═══ Records to process

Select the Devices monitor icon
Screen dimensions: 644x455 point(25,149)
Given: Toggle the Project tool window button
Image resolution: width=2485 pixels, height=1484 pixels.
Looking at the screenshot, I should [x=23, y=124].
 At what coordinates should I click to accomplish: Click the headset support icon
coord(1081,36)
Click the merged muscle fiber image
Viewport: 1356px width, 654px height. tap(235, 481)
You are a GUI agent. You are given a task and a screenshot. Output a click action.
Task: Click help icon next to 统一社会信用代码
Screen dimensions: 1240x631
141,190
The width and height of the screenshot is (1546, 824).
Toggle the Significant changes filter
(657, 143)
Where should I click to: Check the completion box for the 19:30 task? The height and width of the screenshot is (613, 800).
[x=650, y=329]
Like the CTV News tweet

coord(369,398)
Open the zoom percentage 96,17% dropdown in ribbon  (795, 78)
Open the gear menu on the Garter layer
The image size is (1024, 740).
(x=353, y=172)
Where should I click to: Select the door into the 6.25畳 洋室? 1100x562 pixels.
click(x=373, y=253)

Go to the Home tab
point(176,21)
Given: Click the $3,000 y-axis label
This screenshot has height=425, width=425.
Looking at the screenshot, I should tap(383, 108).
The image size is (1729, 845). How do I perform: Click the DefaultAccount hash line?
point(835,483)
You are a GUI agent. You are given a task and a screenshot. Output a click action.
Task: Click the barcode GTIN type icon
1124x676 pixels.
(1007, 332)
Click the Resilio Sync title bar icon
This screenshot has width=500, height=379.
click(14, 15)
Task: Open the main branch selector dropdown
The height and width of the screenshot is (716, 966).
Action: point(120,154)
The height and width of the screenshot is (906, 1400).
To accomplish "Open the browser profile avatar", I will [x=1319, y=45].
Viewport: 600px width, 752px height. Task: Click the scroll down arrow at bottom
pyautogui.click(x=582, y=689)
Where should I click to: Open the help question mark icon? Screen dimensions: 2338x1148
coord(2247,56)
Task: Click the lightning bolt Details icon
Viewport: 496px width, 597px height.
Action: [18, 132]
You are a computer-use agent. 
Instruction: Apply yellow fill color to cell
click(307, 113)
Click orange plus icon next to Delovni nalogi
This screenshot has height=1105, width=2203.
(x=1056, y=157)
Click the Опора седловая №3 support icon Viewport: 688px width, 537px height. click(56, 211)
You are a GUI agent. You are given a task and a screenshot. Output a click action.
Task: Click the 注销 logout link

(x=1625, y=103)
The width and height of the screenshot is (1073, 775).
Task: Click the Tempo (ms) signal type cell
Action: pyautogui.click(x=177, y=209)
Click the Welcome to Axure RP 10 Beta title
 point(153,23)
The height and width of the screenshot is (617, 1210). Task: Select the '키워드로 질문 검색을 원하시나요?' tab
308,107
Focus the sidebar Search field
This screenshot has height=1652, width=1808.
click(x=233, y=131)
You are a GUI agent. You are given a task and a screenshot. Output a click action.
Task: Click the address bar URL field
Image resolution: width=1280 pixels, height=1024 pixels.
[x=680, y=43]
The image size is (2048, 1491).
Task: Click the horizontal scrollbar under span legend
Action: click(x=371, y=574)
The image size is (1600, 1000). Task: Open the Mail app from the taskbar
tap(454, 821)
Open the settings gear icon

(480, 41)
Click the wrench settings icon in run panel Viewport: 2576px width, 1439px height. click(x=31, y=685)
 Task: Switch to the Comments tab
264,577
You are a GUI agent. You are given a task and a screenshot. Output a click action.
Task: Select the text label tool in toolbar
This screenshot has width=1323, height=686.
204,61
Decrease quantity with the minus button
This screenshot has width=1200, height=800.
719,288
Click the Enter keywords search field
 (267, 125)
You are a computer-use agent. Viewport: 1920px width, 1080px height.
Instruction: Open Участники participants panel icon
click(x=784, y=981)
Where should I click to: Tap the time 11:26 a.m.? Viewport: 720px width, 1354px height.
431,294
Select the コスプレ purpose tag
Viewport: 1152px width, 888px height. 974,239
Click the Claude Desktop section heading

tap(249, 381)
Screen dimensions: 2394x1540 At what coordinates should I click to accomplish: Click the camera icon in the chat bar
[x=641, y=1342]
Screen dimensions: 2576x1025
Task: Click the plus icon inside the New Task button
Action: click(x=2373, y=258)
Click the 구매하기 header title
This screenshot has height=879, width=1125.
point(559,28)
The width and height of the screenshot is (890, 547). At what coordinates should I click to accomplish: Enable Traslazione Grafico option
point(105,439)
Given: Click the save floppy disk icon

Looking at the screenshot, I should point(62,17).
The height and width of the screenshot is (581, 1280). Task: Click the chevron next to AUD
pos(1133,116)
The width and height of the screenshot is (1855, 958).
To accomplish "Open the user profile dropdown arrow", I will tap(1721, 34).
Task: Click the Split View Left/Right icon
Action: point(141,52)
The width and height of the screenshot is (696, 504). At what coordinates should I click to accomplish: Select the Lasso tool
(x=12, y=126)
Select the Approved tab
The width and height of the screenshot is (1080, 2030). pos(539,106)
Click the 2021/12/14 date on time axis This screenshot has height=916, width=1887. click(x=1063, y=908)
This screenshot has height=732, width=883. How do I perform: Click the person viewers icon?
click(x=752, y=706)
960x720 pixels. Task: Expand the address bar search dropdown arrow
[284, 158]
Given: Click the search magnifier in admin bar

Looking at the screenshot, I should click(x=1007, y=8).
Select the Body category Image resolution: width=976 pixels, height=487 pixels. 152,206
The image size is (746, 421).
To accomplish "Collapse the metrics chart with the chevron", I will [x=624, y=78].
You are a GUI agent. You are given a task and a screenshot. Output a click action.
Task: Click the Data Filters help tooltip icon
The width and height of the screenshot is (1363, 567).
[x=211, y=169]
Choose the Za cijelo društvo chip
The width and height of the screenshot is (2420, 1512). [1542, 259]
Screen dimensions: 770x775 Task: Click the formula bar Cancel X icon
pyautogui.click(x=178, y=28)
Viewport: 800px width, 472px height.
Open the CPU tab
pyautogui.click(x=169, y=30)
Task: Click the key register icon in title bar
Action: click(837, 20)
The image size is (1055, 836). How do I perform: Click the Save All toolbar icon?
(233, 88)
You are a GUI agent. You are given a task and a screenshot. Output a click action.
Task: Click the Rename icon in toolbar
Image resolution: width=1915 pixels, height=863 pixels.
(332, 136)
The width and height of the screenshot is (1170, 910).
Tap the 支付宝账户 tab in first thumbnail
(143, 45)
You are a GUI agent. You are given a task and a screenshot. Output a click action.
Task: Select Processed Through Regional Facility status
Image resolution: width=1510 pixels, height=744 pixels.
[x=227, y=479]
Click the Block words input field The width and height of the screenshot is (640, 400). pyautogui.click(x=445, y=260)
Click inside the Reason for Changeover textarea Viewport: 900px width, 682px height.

══════

_Exercise_. Please recast each line of the rows above as a Markdown table with two columns, "No." and "Line", numbering the lines in order and leaving out the blank ones.

_Solution to the problem_.
| No. | Line |
|---|---|
| 1 | Select the Devices monitor icon |
| 2 | Screen dimensions: 644x455 point(25,149) |
| 3 | Given: Toggle the Project tool window button |
| 4 | Image resolution: width=2485 pixels, height=1484 pixels. |
| 5 | Looking at the screenshot, I should [x=23, y=124]. |
| 6 |  At what coordinates should I click to accomplish: Click the headset support icon |
| 7 | coord(1081,36) |
| 8 | Click the merged muscle fiber image |
| 9 | Viewport: 1356px width, 654px height. tap(235, 481) |
| 10 | You are a GUI agent. You are given a task and a screenshot. Output a click action. |
| 11 | Task: Click help icon next to 统一社会信用代码 |
| 12 | Screen dimensions: 1240x631 |
| 13 | 141,190 |
| 14 | The width and height of the screenshot is (1546, 824). |
| 15 | Toggle the Significant changes filter |
| 16 | (657, 143) |
| 17 | Where should I click to: Check the completion box for the 19:30 task? The height and width of the screenshot is (613, 800). |
| 18 | [x=650, y=329] |
| 19 | Like the CTV News tweet |
| 20 | coord(369,398) |
| 21 | Open the zoom percentage 96,17% dropdown in ribbon  (795, 78) |
| 22 | Open the gear menu on the Garter layer |
| 23 | The image size is (1024, 740). |
| 24 | (x=353, y=172) |
| 25 | Where should I click to: Select the door into the 6.25畳 洋室? 1100x562 pixels. |
| 26 | click(x=373, y=253) |
| 27 | Go to the Home tab |
| 28 | point(176,21) |
| 29 | Given: Click the $3,000 y-axis label |
| 30 | This screenshot has height=425, width=425. |
| 31 | Looking at the screenshot, I should tap(383, 108). |
| 32 | The image size is (1729, 845). How do I perform: Click the DefaultAccount hash line? |
| 33 | point(835,483) |
| 34 | You are a GUI agent. You are given a task and a screenshot. Output a click action. |
| 35 | Task: Click the barcode GTIN type icon |
| 36 | 1124x676 pixels. |
| 37 | (1007, 332) |
| 38 | Click the Resilio Sync title bar icon |
| 39 | This screenshot has width=500, height=379. |
| 40 | click(14, 15) |
| 41 | Task: Open the main branch selector dropdown |
| 42 | The height and width of the screenshot is (716, 966). |
| 43 | Action: point(120,154) |
| 44 | The height and width of the screenshot is (906, 1400). |
| 45 | To accomplish "Open the browser profile avatar", I will [x=1319, y=45]. |
| 46 | Viewport: 600px width, 752px height. Task: Click the scroll down arrow at bottom |
| 47 | pyautogui.click(x=582, y=689) |
| 48 | Where should I click to: Open the help question mark icon? Screen dimensions: 2338x1148 |
| 49 | coord(2247,56) |
| 50 | Task: Click the lightning bolt Details icon |
| 51 | Viewport: 496px width, 597px height. |
| 52 | Action: [18, 132] |
| 53 | You are a computer-use agent.  |
| 54 | Instruction: Apply yellow fill color to cell |
| 55 | click(307, 113) |
| 56 | Click orange plus icon next to Delovni nalogi |
| 57 | This screenshot has height=1105, width=2203. |
| 58 | (x=1056, y=157) |
| 59 | Click the Опора седловая №3 support icon Viewport: 688px width, 537px height. click(56, 211) |
| 60 | You are a GUI agent. You are given a task and a screenshot. Output a click action. |
| 61 | Task: Click the 注销 logout link |
| 62 | (x=1625, y=103) |
| 63 | The width and height of the screenshot is (1073, 775). |
| 64 | Task: Click the Tempo (ms) signal type cell |
| 65 | Action: pyautogui.click(x=177, y=209) |
| 66 | Click the Welcome to Axure RP 10 Beta title |
| 67 |  point(153,23) |
| 68 | The height and width of the screenshot is (617, 1210). Task: Select the '키워드로 질문 검색을 원하시나요?' tab |
| 69 | 308,107 |
| 70 | Focus the sidebar Search field |
| 71 | This screenshot has height=1652, width=1808. |
| 72 | click(x=233, y=131) |
| 73 | You are a GUI agent. You are given a task and a screenshot. Output a click action. |
| 74 | Task: Click the address bar URL field |
| 75 | Image resolution: width=1280 pixels, height=1024 pixels. |
| 76 | [x=680, y=43] |
| 77 | The image size is (2048, 1491). |
| 78 | Task: Click the horizontal scrollbar under span legend |
| 79 | Action: click(x=371, y=574) |
| 80 | The image size is (1600, 1000). Task: Open the Mail app from the taskbar |
| 81 | tap(454, 821) |
| 82 | Open the settings gear icon |
| 83 | (480, 41) |
| 84 | Click the wrench settings icon in run panel Viewport: 2576px width, 1439px height. click(x=31, y=685) |
| 85 |  Task: Switch to the Comments tab |
| 86 | 264,577 |
| 87 | You are a GUI agent. You are given a task and a screenshot. Output a click action. |
| 88 | Task: Select the text label tool in toolbar |
| 89 | This screenshot has width=1323, height=686. |
| 90 | 204,61 |
| 91 | Decrease quantity with the minus button |
| 92 | This screenshot has width=1200, height=800. |
| 93 | 719,288 |
| 94 | Click the Enter keywords search field |
| 95 |  (267, 125) |
| 96 | You are a computer-use agent. Viewport: 1920px width, 1080px height. |
| 97 | Instruction: Open Участники participants panel icon |
| 98 | click(x=784, y=981) |
| 99 | Where should I click to: Tap the time 11:26 a.m.? Viewport: 720px width, 1354px height. |
| 100 | 431,294 |
| 101 | Select the コスプレ purpose tag |
| 102 | Viewport: 1152px width, 888px height. 974,239 |
| 103 | Click the Claude Desktop section heading |
| 104 | tap(249, 381) |
| 105 | Screen dimensions: 2394x1540 At what coordinates should I click to accomplish: Click the camera icon in the chat bar |
| 106 | [x=641, y=1342] |
| 107 | Screen dimensions: 2576x1025 |
| 108 | Task: Click the plus icon inside the New Task button |
| 109 | Action: click(x=2373, y=258) |
| 110 | Click the 구매하기 header title |
| 111 | This screenshot has height=879, width=1125. |
| 112 | point(559,28) |
| 113 | The width and height of the screenshot is (890, 547). At what coordinates should I click to accomplish: Enable Traslazione Grafico option |
| 114 | point(105,439) |
| 115 | Given: Click the save floppy disk icon |
| 116 | Looking at the screenshot, I should point(62,17). |
| 117 | The height and width of the screenshot is (581, 1280). Task: Click the chevron next to AUD |
| 118 | pos(1133,116) |
| 119 | The width and height of the screenshot is (1855, 958). |
| 120 | To accomplish "Open the user profile dropdown arrow", I will tap(1721, 34). |
| 121 | Task: Click the Split View Left/Right icon |
| 122 | Action: point(141,52) |
| 123 | The width and height of the screenshot is (696, 504). At what coordinates should I click to accomplish: Select the Lasso tool |
| 124 | (x=12, y=126) |
| 125 | Select the Approved tab |
| 126 | The width and height of the screenshot is (1080, 2030). pos(539,106) |
| 127 | Click the 2021/12/14 date on time axis This screenshot has height=916, width=1887. click(x=1063, y=908) |
| 128 | This screenshot has height=732, width=883. How do I perform: Click the person viewers icon? |
| 129 | click(x=752, y=706) |
| 130 | 960x720 pixels. Task: Expand the address bar search dropdown arrow |
| 131 | [284, 158] |
| 132 | Given: Click the search magnifier in admin bar |
| 133 | Looking at the screenshot, I should click(x=1007, y=8). |
| 134 | Select the Body category Image resolution: width=976 pixels, height=487 pixels. 152,206 |
| 135 | The image size is (746, 421). |
| 136 | To accomplish "Collapse the metrics chart with the chevron", I will [x=624, y=78]. |
| 137 | You are a GUI agent. You are given a task and a screenshot. Output a click action. |
| 138 | Task: Click the Data Filters help tooltip icon |
| 139 | The width and height of the screenshot is (1363, 567). |
| 140 | [x=211, y=169] |
| 141 | Choose the Za cijelo društvo chip |
| 142 | The width and height of the screenshot is (2420, 1512). [1542, 259] |
| 143 | Screen dimensions: 770x775 Task: Click the formula bar Cancel X icon |
| 144 | pyautogui.click(x=178, y=28) |
| 145 | Viewport: 800px width, 472px height. |
| 146 | Open the CPU tab |
| 147 | pyautogui.click(x=169, y=30) |
| 148 | Task: Click the key register icon in title bar |
| 149 | Action: click(837, 20) |
| 150 | The image size is (1055, 836). How do I perform: Click the Save All toolbar icon? |
| 151 | (233, 88) |
| 152 | You are a GUI agent. You are given a task and a screenshot. Output a click action. |
| 153 | Task: Click the Rename icon in toolbar |
| 154 | Image resolution: width=1915 pixels, height=863 pixels. |
| 155 | (332, 136) |
| 156 | The width and height of the screenshot is (1170, 910). |
| 157 | Tap the 支付宝账户 tab in first thumbnail |
| 158 | (143, 45) |
| 159 | You are a GUI agent. You are given a task and a screenshot. Output a click action. |
| 160 | Task: Select Processed Through Regional Facility status |
| 161 | Image resolution: width=1510 pixels, height=744 pixels. |
| 162 | [x=227, y=479] |
| 163 | Click the Block words input field The width and height of the screenshot is (640, 400). pyautogui.click(x=445, y=260) |
| 164 | Click inside the Reason for Changeover textarea Viewport: 900px width, 682px height. |